Meryl Streep Doesn’t Like the SJW Term “Toxic Masculinity”

Meryl Streep Doesn’t Like the SJW Term “Toxic Masculinity”

By Tess Farrand, Staff Writer

**Please note: We have edited some foul language from Streep’s comments, but the first letter remains.

If you think that acclaimed Hollywood actress Meryl Streep has some warped views, prepare to be surprised. In a recent press conference for her upcoming debut on season two of the HBO series BIG LITTLE LIES, Streep took a stand for men, particularly young boys, and peoples’ negative comments toward them.
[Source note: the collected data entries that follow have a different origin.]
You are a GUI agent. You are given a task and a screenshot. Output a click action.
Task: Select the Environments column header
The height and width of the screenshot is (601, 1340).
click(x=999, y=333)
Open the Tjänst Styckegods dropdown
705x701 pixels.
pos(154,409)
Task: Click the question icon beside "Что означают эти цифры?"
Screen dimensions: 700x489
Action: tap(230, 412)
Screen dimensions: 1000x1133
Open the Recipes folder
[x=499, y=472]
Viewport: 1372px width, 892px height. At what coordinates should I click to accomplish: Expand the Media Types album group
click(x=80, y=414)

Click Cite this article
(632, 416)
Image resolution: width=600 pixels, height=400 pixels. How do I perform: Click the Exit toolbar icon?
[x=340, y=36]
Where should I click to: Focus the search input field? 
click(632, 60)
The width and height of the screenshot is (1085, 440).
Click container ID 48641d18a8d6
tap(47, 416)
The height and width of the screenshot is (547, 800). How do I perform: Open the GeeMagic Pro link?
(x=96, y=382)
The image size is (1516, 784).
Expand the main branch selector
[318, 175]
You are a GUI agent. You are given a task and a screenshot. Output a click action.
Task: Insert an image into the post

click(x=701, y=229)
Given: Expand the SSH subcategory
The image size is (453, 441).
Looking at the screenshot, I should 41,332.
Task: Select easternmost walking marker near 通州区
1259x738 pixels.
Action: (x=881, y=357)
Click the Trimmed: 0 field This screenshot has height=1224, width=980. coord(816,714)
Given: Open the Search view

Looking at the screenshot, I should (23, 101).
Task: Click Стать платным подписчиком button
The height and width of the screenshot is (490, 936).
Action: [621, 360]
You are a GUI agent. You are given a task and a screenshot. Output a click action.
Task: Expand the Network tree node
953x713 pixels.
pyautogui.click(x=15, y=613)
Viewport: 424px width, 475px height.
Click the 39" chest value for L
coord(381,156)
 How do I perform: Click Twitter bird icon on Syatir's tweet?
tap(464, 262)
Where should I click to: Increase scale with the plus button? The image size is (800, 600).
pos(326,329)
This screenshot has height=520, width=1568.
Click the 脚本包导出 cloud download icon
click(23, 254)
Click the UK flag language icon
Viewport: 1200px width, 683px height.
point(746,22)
“We hurt our boys by calling something toxic masculinity,” Streep said. If you’re unfamiliar with the phrase, it’s used predominantly in a politically correct setting against men, or negative behaviors leftists believe are attributed to traditional masculinity. However, instead of pointing the finger at a specific gender, Streep offered a counterpoint, “women can be pretty f****** toxic …. It’s [actually] toxic people.”

The conversation began when her co-star Nicole Kidman recalled a male fan who expressed his love for the female-driven series. Streep is an advocate for women in the industry, and a strong proponent of feminism, so it’s surprising and refreshing to see her fight back against negative stereotypes many in her industry use. The Oscar-winner actress continued, “we have our good angles and we have our bad ones. I think the labels are less helpful than what we’re trying to get to, which is a communication, direct, between human beings. We’re all on the boat together. We’ve got to make it work.”

Some activists are already declaring that Streep has become a conservative. One popular activist, Titania McGrath tweeted, “I thought Meryl was one of us. Alas, she has turned. She’s even now questioning the truth of toxic masculinity.”

Although this may not be an outright goal, one of the negatives about all the current women’s movement is that they oftentimes communicate that men are solely the problem. That’s why Streep’s comments are such a breath of fresh air.